Indeed, even appellate defense counsel acknowledge in their brief that this Court has placed its stamp of approval on this rule and there is no mysticism connected with its application. As I understand an inference it is a process of reasoning by which one fact sought to be established — in this instance, intent to remain away permanently — may be deduced as a logical consequence of another fact — here an unexplained prolonged absence. I believe it fair to say that that inference is neither illogical nor without substantial support in prolonged absence cases, for, unlike my associates, I am sure that when a member of the armed forces leaves without authority and remains away without explanation for an extended period — such as 17 months or 17 years, as suggested by my associates in their opinion — most well-thinking persons would deduce reasonably that the status had become permanent and that the absentee would not return until compelled to do so. I, therefore, cannot join with my colleagues in their sweeping condemnation of this long-recognized principle.
Perhaps without unduly lengthening this opinion, a short explanation of my position may be stated. I call attention to the fact that intent normally can be ascertained only through circumstantial evidence. As we noted in United States v Ferretti, 1 USCMA 323, 3 CMR 57:
“. . . It is a familiar observation that intent, being a state of mind, is rarely the subject of direct proof, but ordinarily must be inferred from circumstances.”

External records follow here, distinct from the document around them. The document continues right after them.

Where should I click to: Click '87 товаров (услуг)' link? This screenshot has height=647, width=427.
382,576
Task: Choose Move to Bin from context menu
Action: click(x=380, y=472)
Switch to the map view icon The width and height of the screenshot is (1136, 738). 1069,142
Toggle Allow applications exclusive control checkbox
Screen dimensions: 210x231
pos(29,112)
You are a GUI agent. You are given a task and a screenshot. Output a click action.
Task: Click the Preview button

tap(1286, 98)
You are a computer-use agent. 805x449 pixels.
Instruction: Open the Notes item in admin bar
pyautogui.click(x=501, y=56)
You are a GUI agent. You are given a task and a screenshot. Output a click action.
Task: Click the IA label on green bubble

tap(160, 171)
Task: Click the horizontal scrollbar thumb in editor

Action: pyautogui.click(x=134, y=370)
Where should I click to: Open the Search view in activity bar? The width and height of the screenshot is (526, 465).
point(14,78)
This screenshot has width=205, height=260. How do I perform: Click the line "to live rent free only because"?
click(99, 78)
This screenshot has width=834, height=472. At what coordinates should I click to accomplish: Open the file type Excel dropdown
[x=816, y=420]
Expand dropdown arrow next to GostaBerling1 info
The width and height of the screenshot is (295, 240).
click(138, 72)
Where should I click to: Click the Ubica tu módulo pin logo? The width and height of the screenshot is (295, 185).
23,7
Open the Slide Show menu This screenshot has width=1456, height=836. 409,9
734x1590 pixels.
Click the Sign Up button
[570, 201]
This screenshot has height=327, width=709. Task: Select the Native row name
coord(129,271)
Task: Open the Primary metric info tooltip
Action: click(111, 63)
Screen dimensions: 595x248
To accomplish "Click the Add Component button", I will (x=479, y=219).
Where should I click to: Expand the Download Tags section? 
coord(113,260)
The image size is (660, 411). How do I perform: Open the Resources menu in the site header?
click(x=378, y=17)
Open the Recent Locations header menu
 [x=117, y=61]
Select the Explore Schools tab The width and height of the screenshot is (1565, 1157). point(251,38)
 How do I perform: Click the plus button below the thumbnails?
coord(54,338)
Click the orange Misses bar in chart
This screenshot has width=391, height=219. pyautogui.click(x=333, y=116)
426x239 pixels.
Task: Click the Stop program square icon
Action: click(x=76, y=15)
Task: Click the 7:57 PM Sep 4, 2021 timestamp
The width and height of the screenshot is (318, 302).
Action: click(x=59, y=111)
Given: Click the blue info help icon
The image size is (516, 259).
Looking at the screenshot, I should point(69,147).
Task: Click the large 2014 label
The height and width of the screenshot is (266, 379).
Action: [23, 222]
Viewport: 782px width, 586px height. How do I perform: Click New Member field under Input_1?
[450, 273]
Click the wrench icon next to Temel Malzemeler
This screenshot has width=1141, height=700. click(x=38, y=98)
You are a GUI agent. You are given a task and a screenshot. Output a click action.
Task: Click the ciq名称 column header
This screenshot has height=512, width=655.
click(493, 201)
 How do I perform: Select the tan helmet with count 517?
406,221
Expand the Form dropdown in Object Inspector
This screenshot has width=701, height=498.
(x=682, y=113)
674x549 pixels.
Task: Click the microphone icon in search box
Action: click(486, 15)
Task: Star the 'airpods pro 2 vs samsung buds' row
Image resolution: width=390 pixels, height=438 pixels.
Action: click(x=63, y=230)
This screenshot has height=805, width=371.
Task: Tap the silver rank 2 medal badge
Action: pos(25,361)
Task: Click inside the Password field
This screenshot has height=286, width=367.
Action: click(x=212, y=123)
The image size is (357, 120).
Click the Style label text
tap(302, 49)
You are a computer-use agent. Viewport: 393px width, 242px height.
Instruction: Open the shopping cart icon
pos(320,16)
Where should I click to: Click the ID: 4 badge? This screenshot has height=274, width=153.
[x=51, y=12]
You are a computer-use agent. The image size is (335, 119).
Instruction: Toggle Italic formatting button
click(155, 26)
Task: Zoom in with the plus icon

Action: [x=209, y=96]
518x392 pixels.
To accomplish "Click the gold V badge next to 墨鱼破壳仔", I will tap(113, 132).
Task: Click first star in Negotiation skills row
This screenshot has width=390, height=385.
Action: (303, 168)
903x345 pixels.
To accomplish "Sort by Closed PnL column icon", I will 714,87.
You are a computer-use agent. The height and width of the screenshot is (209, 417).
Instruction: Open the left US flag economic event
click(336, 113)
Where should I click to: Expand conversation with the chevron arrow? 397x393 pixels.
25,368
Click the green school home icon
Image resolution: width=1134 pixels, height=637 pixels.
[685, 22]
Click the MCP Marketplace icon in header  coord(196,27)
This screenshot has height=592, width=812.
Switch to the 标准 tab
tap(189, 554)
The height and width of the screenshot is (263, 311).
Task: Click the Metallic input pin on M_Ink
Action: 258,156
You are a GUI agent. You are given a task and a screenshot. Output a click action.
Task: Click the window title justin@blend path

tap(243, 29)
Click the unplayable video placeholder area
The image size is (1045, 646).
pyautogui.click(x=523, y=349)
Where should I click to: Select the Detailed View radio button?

Thus, the Manual does no more than simply announce that a much prolonged absence which is not satisfactorily explained is a circumstance from which the court members may infer justifiably the intent to desert. If that deduction does not follow logically then I misunderstand human behavior. Of course, if there are other facts or circumstances which tend to support or undermine the inference, they, too, should be considered by the members of the court in ascertaining intent. That, however, does not mean that the triers of fact cannot infer an intent to desert from what is, in fact, an unexplained prolonged absence when there are no other circumstances casting light on the accused’s state of mind. Certainly one fact or a set of facts may support an inference of intent and therefore the statement found in the Court’s opinion, to wit: “The court-martial must consider the specific intent of the accused and not some substituted ‘established fact’ of a justifiable inference,” confuses me, but that is of little moment, for I am certain that the court-martial members understood they had to find a criminal intent from the facts admitted or proved.
*163Regardless of my disagreement with some of the principles which are announced, even though they are not necessary to this decision, I agree with my associates in their disposition of this case. Here there was evidence relevant to the intent entertained by the accused in addition to his unauthorized absence of only seventeen days. On the one hand, the instructions given by the law officer are susceptible of the interpretation that the members of the court must consider all the facts and circumstances of the ease in arriving at their conclusion regarding accused’s intent, and with that I am unable to find fault. On the other hand, they are so framed that the court could have construed them to permit conviction of the accused for desertion solely on the theory that his seventeen-day unauthorized absence would support a finding of intent to remain away permanently. Standing alone that is too short a period to logically deduce an intent not to return and therefore the instruction could have been misleading. It has been the law of this Court that we will not speculate as to which of the possible interpretations the court members placed upon mutually inconsistent instructions, and I follow that concept. United States v Noe, 7 USCMA 408, 22 CMR 198; United States v Rowan, 4 USCMA 430, 16 CMR 4. Accordingly, I agree that the conviction of desertion should be reversed, and I join in returning the record to The Judge Advocate General of the Navy for reference to a board of review under the conditions stated.